F Reorganization Defined
Sec. 368(a)(1)(F) defines an F reorganization as "a mere change in identity, form, or place of organization of one corporation, however effected." The final regulations, at Regs. Sec. 1.368-2(m)(1), clarify that to qualify as a "mere change," a transaction or series of transactions must meet the following requirements: (1) The resulting corporation stock is distributed in exchange for transferor corporation stock; (2) the same person or persons own all the transferor corporation stock immediately before the transaction and all the resulting corporation stock immediately after the transaction; (3) the resulting corporation has no prior assets or attributes; (4) the transferor corporation liquidates; (5) the resulting corporation is the only acquiring corporation; and (6) the transferor corporation is the only acquired corporation. Regs. Sec. 1.368-2(m)(1) specifies that for purposes of determining whether those requirements have been met, a transaction or series of transactions:
begins when the transferor corporation begins transferring (or is deemed to begin transferring) its assets, directly or indirectly, to the resulting corporation, and it ends when the transferor corporation has distributed (or is deemed to have distributed) to its shareholders the consideration it receives (or is deemed to receive) from the resulting corporation and has completely liquidated for federal income tax purposes.
Step Transaction Principles and F Reorganizations
The final regulations incorporate the long-standing position expressed in IRS guidance that multiple transactions can be stepped together and characterized jointly as an F reorganization if they together have the effect of a mere change. This principle is addressed in Regs. Sec. 1.368-2(m)(3)(i), which provides that:
[a] potential F reorganization consisting of a series of related transactions that together result in a mere change of one corporation may qualify as a reorganization under section 368(a)(1)(F), whether or not certain steps in the series, viewed in isolation, could be subject to other Code provisions, such as sections 304(a), 331, 332, or 351.
The final regulations also incorporate the "F in a bubble" concept, which is that an F reorganization is incapable of being stepped together with other transactions. On that topic, Regs. Sec. 1.368-2(m)(3)(ii) provides:
A potential F reorganization that qualifies as a reorganization under section 368(a)(1)(F) may occur before, within, or after other transactions that effect more than a mere change, even if the resulting corporation has only transitory existence. Related events that precede or follow the potential F reorganization generally will not cause that potential F reorganization to fail to qualify as a reorganization under section 368(a)(1)(F). Qualification of a potential F reorganization as a reorganization under section 368(a)(1)(F) will not alter the character of other transactions for federal income tax purposes, and step transaction principles may be applied to other transactions without regard to whether certain steps qualify as a reorganization or part of a reorganization under section 368(a)(1)(F).
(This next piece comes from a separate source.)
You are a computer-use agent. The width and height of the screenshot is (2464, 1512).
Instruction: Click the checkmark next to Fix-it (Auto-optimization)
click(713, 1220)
Uncertainty With Back-to-Back F Reorganizations
One potential point of conflict between these two principles is that there are situations in which a series of transactions can be characterized either as multiple F reorganizations or grouped together as a single F reorganization.
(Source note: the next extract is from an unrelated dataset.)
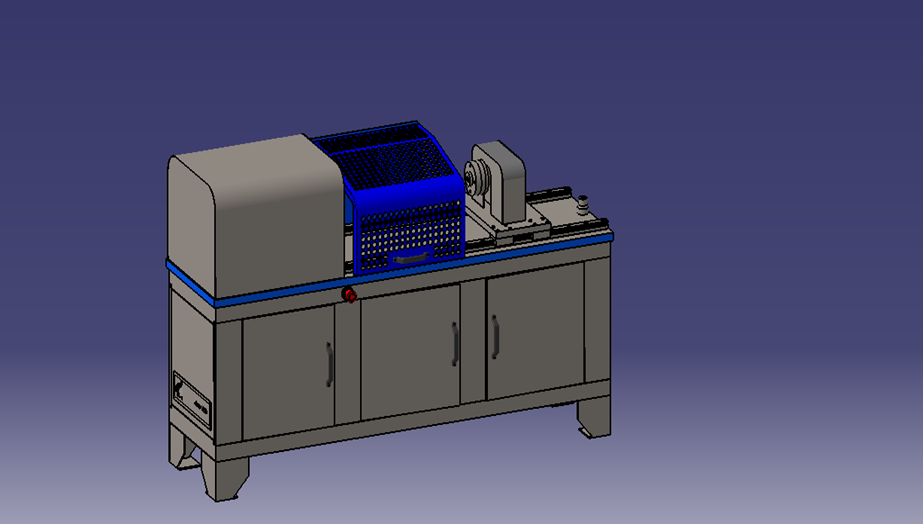Click the handle on the blue guard

coord(413,259)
Example: Parent is a corporation that wholly owns Sub, a U.S. captive insurance company. For nontax business reasons, Parent wants to change Sub's place of incorporation from the United States to Country A. Parent plans for Sub to subsequently make an election under Sec. 953(d), which provides that certain insurance companies that are controlled foreign corporations may elect to be treated as domestic corporations (the "domestication election").
Sec. 953(d)(4)(A) provides that "any foreign corporation making an election under paragraph (1) shall be treated as transferring (as of the 1st day of the 1st taxable year to which such election applies) all of its assets to a domestic corporation in connection with an exchange to which section 354 applies." Regs. Sec. 1.367(b)-2(h) provides that a foreign corporation that makes a domestication election shall be treated as transferring "all of its assets to a domestic corporation in a reorganization described in section 368(a)(1)(F)."
Parent causes the following steps to occur:
- Step 1: Sub migrates its country of incorporation from the United States to Country A; and
- Step 2: Sub makes a Sec. 953(d) domestication election.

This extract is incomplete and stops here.